══ Dataset rows

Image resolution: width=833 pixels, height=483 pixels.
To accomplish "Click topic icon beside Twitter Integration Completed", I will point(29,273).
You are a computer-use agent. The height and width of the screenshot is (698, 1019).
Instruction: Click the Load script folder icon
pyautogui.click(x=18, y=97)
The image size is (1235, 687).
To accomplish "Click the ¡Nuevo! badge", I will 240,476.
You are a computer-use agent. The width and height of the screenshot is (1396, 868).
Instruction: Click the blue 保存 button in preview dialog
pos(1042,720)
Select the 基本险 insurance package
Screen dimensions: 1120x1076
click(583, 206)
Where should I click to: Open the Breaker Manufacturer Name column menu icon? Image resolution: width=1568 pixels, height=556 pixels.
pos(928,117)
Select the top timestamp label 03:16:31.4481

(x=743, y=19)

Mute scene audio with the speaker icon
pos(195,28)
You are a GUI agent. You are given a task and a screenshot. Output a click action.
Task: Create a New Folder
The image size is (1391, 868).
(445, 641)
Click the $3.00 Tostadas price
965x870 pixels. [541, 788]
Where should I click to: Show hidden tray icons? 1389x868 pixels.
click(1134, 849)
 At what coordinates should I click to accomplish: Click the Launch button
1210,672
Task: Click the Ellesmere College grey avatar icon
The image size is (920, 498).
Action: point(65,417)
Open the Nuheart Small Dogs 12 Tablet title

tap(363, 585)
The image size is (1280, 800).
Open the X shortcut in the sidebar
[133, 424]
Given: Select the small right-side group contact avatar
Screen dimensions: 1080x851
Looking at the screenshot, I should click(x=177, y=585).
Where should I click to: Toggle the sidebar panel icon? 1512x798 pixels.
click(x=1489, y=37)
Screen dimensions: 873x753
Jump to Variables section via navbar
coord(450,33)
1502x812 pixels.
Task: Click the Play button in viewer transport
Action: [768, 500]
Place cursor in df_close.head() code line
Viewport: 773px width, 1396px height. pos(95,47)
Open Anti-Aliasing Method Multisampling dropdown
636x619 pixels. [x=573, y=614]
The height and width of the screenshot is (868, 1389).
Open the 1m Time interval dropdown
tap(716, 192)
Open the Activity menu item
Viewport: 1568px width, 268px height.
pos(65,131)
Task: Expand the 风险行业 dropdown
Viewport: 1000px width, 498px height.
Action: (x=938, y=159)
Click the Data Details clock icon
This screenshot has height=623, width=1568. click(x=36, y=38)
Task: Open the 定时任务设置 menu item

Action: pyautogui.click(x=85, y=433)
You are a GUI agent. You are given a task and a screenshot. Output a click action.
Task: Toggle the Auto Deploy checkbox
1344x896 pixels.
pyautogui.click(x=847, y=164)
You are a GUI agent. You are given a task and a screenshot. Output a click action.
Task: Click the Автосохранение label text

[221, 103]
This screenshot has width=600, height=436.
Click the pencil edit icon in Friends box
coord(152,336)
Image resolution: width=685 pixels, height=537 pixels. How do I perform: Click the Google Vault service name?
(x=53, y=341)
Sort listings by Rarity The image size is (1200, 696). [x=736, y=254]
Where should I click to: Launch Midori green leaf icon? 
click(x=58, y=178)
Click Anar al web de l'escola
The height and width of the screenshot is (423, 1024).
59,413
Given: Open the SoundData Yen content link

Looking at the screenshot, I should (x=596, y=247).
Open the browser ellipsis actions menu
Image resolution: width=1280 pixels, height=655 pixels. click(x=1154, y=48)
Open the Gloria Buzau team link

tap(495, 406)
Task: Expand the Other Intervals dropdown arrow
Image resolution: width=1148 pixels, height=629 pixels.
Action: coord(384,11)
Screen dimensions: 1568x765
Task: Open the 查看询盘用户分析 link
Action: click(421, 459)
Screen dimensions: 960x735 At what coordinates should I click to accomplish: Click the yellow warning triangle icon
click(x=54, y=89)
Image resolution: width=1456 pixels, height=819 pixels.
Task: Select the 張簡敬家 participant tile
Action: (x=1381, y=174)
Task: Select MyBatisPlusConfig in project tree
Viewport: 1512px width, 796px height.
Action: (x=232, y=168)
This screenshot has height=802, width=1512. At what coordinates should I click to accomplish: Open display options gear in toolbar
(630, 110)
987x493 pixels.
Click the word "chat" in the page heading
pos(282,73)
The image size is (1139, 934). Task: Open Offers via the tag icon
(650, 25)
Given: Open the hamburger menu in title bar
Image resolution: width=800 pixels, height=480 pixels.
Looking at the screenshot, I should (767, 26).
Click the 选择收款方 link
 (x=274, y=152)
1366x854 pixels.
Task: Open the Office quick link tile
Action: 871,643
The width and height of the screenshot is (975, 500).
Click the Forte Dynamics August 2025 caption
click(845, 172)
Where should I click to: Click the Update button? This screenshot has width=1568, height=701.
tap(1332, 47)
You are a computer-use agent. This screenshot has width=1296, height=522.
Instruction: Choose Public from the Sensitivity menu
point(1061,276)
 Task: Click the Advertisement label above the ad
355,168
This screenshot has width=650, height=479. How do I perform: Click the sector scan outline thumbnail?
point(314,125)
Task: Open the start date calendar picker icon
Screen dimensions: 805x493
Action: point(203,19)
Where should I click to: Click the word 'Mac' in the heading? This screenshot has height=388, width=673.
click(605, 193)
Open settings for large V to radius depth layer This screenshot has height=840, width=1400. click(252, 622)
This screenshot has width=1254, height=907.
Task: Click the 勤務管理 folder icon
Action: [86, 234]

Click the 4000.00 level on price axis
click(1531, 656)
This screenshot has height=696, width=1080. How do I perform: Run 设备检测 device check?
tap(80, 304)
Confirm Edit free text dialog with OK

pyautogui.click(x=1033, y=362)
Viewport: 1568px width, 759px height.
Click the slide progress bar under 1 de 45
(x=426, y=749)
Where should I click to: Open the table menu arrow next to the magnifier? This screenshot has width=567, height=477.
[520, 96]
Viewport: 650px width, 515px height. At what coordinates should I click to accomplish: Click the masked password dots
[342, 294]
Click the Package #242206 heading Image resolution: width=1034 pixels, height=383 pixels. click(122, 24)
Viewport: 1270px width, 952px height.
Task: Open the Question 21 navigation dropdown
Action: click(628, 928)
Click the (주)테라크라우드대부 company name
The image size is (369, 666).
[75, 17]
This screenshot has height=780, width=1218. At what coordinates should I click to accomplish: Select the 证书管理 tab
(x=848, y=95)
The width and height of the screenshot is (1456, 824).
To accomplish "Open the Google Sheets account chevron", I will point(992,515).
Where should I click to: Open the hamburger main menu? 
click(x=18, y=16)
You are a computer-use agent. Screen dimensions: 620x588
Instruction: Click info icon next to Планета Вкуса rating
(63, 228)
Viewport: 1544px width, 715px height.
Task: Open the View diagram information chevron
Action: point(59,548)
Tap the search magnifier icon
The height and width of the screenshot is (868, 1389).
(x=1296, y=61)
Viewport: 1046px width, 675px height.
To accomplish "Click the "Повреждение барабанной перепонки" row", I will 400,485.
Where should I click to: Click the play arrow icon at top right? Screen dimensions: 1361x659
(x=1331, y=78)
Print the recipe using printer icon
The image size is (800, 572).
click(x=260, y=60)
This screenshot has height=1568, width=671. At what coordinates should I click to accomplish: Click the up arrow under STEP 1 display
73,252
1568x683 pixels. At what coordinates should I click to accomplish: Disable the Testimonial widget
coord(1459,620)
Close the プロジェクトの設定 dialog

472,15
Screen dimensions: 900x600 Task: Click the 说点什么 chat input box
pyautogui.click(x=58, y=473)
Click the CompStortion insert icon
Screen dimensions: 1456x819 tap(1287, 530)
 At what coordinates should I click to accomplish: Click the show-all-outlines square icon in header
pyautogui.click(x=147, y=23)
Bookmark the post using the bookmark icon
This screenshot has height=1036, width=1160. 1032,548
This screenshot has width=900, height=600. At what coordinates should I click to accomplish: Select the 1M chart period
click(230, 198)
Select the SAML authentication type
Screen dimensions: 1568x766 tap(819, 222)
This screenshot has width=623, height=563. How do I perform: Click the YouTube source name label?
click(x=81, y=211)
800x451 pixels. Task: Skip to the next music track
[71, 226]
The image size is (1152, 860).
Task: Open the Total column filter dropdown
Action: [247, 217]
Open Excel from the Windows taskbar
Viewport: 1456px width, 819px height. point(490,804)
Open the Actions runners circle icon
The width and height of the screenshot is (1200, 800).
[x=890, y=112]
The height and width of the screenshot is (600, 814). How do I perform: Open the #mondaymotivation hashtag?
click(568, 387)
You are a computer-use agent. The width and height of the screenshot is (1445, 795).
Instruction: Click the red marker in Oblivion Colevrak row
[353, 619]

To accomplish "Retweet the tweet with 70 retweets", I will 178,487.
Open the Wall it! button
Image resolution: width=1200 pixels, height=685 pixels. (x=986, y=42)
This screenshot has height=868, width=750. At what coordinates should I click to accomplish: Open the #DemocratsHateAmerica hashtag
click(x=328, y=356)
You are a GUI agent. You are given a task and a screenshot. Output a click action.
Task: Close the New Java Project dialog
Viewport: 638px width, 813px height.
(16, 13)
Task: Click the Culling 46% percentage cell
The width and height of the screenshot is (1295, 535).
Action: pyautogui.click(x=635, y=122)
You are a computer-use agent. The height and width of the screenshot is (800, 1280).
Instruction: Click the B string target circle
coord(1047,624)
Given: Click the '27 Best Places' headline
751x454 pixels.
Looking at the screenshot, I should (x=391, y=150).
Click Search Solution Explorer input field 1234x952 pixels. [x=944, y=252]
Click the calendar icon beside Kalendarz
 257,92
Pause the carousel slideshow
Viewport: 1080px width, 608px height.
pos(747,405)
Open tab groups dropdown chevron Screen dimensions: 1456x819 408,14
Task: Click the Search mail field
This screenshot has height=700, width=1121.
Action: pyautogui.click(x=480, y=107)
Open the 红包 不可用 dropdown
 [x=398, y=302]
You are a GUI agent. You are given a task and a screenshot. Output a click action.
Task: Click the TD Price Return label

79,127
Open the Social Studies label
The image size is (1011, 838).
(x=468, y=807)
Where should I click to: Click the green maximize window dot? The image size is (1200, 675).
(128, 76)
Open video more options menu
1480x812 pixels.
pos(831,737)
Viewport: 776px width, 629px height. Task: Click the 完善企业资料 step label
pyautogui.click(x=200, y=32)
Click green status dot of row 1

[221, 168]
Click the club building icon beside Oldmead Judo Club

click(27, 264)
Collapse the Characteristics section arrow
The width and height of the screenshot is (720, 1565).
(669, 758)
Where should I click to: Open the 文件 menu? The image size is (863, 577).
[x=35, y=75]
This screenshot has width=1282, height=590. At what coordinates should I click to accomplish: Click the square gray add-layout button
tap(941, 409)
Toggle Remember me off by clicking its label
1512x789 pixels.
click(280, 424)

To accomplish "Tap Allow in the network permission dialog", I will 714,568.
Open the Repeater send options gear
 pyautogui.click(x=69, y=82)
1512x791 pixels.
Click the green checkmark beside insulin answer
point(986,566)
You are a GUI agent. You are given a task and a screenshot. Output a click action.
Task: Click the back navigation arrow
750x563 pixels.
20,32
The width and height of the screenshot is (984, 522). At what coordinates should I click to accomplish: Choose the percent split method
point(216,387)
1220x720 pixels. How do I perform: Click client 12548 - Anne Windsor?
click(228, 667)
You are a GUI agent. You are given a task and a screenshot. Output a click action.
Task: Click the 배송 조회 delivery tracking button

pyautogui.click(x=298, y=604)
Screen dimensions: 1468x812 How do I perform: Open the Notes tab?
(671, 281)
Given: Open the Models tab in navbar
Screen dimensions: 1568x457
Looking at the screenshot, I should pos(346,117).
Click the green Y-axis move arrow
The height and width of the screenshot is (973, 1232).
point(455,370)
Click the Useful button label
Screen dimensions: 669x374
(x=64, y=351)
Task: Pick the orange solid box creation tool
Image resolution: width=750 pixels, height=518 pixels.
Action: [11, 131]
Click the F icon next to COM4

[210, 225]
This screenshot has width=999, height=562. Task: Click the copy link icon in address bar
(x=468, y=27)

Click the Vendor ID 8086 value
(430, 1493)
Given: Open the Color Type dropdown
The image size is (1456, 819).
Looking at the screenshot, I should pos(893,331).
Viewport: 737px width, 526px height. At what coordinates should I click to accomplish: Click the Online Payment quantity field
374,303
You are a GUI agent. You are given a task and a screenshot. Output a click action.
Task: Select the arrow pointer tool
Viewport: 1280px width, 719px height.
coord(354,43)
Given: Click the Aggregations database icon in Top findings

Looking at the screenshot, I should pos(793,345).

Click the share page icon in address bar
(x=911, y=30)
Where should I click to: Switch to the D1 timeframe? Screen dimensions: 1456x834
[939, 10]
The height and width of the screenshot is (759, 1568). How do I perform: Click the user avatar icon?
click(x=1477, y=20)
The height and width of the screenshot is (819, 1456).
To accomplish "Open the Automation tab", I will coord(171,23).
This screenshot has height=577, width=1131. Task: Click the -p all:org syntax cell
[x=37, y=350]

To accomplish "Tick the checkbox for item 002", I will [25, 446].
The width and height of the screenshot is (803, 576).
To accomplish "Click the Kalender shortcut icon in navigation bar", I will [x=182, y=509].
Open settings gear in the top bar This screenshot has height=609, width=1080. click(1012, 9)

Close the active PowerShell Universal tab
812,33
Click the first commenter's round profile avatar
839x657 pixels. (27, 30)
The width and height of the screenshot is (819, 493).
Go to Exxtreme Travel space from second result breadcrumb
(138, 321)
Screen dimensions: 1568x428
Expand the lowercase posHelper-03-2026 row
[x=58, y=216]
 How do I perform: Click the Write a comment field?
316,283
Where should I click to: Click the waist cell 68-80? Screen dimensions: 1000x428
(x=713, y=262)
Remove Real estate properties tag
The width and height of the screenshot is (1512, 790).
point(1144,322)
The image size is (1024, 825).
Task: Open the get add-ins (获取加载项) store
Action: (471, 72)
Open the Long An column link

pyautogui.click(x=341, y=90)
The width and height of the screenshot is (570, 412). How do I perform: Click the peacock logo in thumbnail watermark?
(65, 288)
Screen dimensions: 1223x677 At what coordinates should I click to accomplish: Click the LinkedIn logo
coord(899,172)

════

Reproduce the items from the beginning up to and including the line containing "965x870 pixels. [541, 788]", replacing "speaker icon" with "volume icon" and leaving everything else unchanged.

▶ **Written answer**
Image resolution: width=833 pixels, height=483 pixels.
To accomplish "Click topic icon beside Twitter Integration Completed", I will point(29,273).
You are a computer-use agent. The height and width of the screenshot is (698, 1019).
Instruction: Click the Load script folder icon
pyautogui.click(x=18, y=97)
The image size is (1235, 687).
To accomplish "Click the ¡Nuevo! badge", I will 240,476.
You are a computer-use agent. The width and height of the screenshot is (1396, 868).
Instruction: Click the blue 保存 button in preview dialog
pos(1042,720)
Select the 基本险 insurance package
Screen dimensions: 1120x1076
click(583, 206)
Where should I click to: Open the Breaker Manufacturer Name column menu icon? Image resolution: width=1568 pixels, height=556 pixels.
pos(928,117)
Select the top timestamp label 03:16:31.4481

(x=743, y=19)

Mute scene audio with the volume icon
pos(195,28)
You are a GUI agent. You are given a task and a screenshot. Output a click action.
Task: Create a New Folder
The image size is (1391, 868).
(445, 641)
Click the $3.00 Tostadas price
965x870 pixels. [541, 788]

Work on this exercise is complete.